Management of Configuration Items (CI)
A configuration item is a part of the infrastructure. It is normally the configuration of a service or a program. Some times users want to change how a service work. One need to keep track of the configurations if changes are made.
To get this down to earth we can imagine the configuration of the printer server. You want to add a new printer to the computer network and will add this to the printing system CUPS. When changing one configuration through a web application or via configuration in KDE. CUPS config file will change, and you must restart the printer server again. This can be done in KDE tools or through a web application. The modified setup file is copied to a directory where the file can be handled by a version system.
Of many different choices there are a few common ones. This is if a service should: run, stop, terminate, start, be interrupted or taken out.
One should be cautious in changing configurations without a proper plan. It is easy to forget what you have done on a server or a PC. Therefore it is important to document the changes made in a change log.
Planning and installation
The configuration of the computer network is connected to the architecture. Much of the planning is done with Debian Edu. This is because it may take both 3 and 4 weeks to set up servers with corresponding service level with Windows server, RedHat or other GNU/Linux distributions. Debian Edu takes this with 1-2 hours. If you want a fixed IP address for the network a professional uses ½ hour extra on this. This is because web services are set up with reusable names.
What then must be planned is which additional user program to use, and which subsystems should interact with Debian Edu. It may, for example. be that the school has an electronic whiteboard.
We have made a list of activities and solutions that need to be in place should you have good management of the configurations.
- Establish a version handled area for saving configurations for all servers and selected workstations and laptops. One can use the version system subversion to this. Remember to take daily backup of the area, and make sure to save all changes in configurations.
- Use an electronic system for taking care of recipes explaining configurations of different type machines, the network and services. Such recipes contributes to others who help or take over operations can read up on what is done. A wiki can be suitable for this.
- Use one specific version of the operating system and software on all machines. This is to avoid maintaining many different versions of the software. Ensure that the software is well tested. Therefore, it may be wise to wait 6-12 months before adopting latest edition of a program.
Relations to other processes
Management of configurations are closely connected with the handling of problems and if the systems are available. Experiencing too often that printing stops, it may happen a change of configuration solves the problem. It may, for example, be to establish a routine for deleting the print queue and restart the print service anew.
The aim of the changes you make in the configurations are usually to increase the availability of services or programs. It may also be to restrict access to certain programs or services to specific times. To achieve this, one must reconfigure the service. In addition, it may cost money beyond what was agreed on as service level or capacity of the system.
The examples show that the managing configurations engages a number of other areas. Therefore there is much to gain by putting in place good practices for managing changes in configurations. Also automation is advisable if you want greater stability, or access to certain services in specific periods.

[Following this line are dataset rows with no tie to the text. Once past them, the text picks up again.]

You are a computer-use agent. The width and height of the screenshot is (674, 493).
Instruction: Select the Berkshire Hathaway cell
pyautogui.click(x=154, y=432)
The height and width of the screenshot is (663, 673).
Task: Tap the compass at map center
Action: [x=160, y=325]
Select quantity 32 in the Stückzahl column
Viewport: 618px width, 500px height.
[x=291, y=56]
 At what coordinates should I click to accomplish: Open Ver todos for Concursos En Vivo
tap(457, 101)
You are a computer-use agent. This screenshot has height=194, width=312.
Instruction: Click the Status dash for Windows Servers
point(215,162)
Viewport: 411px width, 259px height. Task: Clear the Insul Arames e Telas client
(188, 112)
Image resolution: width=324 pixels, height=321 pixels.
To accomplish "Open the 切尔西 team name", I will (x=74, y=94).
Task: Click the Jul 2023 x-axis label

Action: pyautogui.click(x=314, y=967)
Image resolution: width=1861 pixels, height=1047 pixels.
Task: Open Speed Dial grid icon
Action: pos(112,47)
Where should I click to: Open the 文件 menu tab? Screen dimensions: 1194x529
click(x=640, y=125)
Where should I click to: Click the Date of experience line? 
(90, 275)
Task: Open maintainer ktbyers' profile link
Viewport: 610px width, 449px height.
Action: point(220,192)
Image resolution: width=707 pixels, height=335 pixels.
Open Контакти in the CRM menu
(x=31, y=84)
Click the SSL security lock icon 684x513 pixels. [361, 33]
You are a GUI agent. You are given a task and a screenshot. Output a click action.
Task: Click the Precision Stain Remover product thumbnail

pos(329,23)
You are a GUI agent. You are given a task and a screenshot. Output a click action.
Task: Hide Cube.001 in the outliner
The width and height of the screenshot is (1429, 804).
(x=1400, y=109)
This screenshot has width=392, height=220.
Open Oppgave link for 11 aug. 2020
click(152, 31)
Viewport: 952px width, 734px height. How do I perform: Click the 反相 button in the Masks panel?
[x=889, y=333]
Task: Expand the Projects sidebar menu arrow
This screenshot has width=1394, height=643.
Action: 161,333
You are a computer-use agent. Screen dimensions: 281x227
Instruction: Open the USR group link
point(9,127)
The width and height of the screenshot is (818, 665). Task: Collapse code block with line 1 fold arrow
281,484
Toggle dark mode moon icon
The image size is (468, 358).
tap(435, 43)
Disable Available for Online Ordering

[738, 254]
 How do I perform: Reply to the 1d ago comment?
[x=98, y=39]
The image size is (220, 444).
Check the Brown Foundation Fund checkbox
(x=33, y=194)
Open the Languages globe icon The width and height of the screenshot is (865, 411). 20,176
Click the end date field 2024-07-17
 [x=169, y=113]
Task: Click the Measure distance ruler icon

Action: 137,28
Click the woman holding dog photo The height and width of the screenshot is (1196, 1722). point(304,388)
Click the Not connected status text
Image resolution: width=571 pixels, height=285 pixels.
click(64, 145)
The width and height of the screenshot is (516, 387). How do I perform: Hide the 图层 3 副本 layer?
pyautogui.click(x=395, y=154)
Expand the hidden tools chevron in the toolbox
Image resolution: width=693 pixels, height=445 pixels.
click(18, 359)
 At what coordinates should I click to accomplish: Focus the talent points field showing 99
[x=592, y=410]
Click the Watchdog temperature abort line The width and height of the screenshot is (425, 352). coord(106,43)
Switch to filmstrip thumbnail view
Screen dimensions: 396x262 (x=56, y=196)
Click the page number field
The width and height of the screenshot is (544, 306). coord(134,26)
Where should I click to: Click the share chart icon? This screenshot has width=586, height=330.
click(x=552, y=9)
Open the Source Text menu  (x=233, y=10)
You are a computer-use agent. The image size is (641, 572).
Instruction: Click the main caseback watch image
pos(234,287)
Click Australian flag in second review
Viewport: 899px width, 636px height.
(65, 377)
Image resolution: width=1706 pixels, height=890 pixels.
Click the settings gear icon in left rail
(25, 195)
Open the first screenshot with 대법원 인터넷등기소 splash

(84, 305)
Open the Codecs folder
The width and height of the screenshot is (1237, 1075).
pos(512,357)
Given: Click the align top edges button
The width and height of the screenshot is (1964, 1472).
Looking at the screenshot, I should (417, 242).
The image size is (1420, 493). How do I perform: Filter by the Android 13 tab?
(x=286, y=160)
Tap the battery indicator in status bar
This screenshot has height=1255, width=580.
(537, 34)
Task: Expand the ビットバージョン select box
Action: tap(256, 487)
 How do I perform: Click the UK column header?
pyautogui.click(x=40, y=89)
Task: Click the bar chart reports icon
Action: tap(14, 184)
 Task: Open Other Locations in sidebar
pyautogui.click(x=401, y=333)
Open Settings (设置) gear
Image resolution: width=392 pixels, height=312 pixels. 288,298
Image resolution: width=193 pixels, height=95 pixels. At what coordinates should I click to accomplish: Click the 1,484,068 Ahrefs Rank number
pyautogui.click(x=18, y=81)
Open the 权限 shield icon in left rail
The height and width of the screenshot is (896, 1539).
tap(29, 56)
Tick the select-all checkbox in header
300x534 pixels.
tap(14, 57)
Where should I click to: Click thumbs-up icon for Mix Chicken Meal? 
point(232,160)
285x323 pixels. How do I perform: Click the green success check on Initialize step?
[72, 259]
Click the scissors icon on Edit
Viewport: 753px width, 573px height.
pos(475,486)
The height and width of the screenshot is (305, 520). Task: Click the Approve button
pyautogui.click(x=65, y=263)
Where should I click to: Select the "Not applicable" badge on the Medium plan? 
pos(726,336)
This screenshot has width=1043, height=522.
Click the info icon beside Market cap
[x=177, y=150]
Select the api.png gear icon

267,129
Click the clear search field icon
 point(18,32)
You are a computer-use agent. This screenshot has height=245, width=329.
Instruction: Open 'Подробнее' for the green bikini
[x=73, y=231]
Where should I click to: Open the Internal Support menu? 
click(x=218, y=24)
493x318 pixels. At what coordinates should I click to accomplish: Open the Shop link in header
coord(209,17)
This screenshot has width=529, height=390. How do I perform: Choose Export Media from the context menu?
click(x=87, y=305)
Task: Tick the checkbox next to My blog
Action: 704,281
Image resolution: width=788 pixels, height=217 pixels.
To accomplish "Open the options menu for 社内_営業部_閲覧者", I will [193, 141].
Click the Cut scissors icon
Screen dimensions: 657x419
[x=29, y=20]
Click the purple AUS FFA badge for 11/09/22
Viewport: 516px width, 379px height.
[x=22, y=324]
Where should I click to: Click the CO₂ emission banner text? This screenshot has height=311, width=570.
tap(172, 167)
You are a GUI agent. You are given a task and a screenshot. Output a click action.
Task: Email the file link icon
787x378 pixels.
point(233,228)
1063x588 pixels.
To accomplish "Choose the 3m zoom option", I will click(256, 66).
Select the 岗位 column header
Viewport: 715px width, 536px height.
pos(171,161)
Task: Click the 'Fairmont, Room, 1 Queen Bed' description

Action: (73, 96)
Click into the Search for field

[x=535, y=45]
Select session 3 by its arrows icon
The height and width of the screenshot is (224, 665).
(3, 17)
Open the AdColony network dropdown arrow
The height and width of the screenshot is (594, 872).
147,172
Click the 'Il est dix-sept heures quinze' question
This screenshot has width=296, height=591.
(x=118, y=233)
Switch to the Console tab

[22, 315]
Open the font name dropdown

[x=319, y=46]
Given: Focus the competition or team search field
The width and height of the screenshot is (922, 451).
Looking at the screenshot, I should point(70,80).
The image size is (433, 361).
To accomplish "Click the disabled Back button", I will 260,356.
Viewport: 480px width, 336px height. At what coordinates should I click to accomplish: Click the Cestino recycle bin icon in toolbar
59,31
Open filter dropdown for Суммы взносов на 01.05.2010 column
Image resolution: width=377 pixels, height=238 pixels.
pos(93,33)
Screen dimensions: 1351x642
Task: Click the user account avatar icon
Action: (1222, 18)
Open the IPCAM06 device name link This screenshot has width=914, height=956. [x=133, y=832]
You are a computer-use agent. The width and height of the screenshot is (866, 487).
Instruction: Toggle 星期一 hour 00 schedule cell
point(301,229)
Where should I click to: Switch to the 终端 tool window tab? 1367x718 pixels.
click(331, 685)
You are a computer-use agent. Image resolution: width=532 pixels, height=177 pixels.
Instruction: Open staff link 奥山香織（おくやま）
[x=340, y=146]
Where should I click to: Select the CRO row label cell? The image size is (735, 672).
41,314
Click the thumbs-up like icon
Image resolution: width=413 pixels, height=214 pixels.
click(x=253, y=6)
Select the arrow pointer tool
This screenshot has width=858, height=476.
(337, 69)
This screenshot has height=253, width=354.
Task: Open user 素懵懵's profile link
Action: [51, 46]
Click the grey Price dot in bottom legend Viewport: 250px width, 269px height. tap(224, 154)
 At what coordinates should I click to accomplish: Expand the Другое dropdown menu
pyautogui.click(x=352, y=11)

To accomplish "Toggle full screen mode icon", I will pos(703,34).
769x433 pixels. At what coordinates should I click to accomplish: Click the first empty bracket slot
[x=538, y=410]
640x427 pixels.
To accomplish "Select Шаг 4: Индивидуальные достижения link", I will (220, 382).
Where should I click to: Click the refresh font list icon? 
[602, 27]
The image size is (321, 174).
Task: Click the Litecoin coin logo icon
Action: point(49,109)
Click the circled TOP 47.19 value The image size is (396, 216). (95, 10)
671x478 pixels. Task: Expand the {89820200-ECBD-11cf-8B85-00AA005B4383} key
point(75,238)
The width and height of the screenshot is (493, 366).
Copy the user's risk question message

Tools for configuration management
As mentioned under Check list one may use
- Saving the configuration files in a version-control system, for example subversion.
- Wiki for storing documentation of setup and wizards
- Use of a common directory for operation documentation on the Internet maintained by those central operates Debian edu in many schools.
Many ICT services are not clever in handling changes in ICT systems. Leading to many disgruntled users. Surveys in the public sector in Denmark show that operating costs go down when you have good control on the changes. Therefore, it pays to involve users with training and participation related to the changes made.
Changing messages is entirely dependent on proper processes. This applies regardless of whether the changes are small or big. Therefore it is important to have in place the right people when making changes, both to give training and to have people to answer questions. This becomes especially important when adopting new releases of software and services. This is independent of whether one uses free or proprietary software.
Change Management should ensure that all changes are made in a standardized and right manner. It is important to ancor the decision about amending at the appropriate level in the organization, Standard changes can often be pre-approved when they are done a few times. But major changes will often involve a higher decision level between school management and operator.
The reason why the management should be included is that an upgrade will often require training of users. It may be upgrading to a new browser or a new version of office software. This can quickly lead to a half day training in what is new in a program. Such changes must be agreed with the management. The changes must also be done without the other parts of the system stops working.
Those with responsibility for approving changes receives a so-called change message or RFC (Request For Change). When you have a RFC you can assess whether the change should be performed. Many times you have to clarify with management if optional changes should be made, and if so, when it will happen.
By changes one must also cooperate with the school's ICT responsible. One must ensure that changes occur when it fits with the schools plans. To implement significant changes without Change Management can lead to much dissatisfaction and additional inquiries to the Service Desk. This would provide significant extra work without this being planned. In addition, it may lead to a change that would soon be rolled back. You fast get twice as much work without ending anywhere else than back to start. Had one made the necessary approvals, may the change be done in a planned and straightforward manner.
Change Management is done to avoid more extra work than what's necessary. Making changes obviously requires more work, but you will get less extra work on the changes planned. One also avoids the need to roll back changes, because problems arise where users are unprepared for substantial changes.
When you for esxample update the entire system to a new version, make sure that everyone is informed. One must look into whether those affected by the change need training. The right professionals must prepare it all, so there are no surprises.
All responsibility must not land on the person responsible for managing versions of software, the release manager. Release handling is a process which preferably should work with changes that contains many minor changes. This usually happens when rolling out new systems and services, or the upgrading of the entire system to a new version.
- See change message, or RFC (Request For Change) above, and check it also has got a unique number.
- Prioritize and categorize the changes
- Remove not possible changes. Thit can be done by marking them as not possible.
- Give feedback to the one giving the change message
- Make sure you have a Change Advisory Board, where the change is dealt with, discussed and evaluated. This consulting group can be selected ICT contacts and operations personnel with long experience.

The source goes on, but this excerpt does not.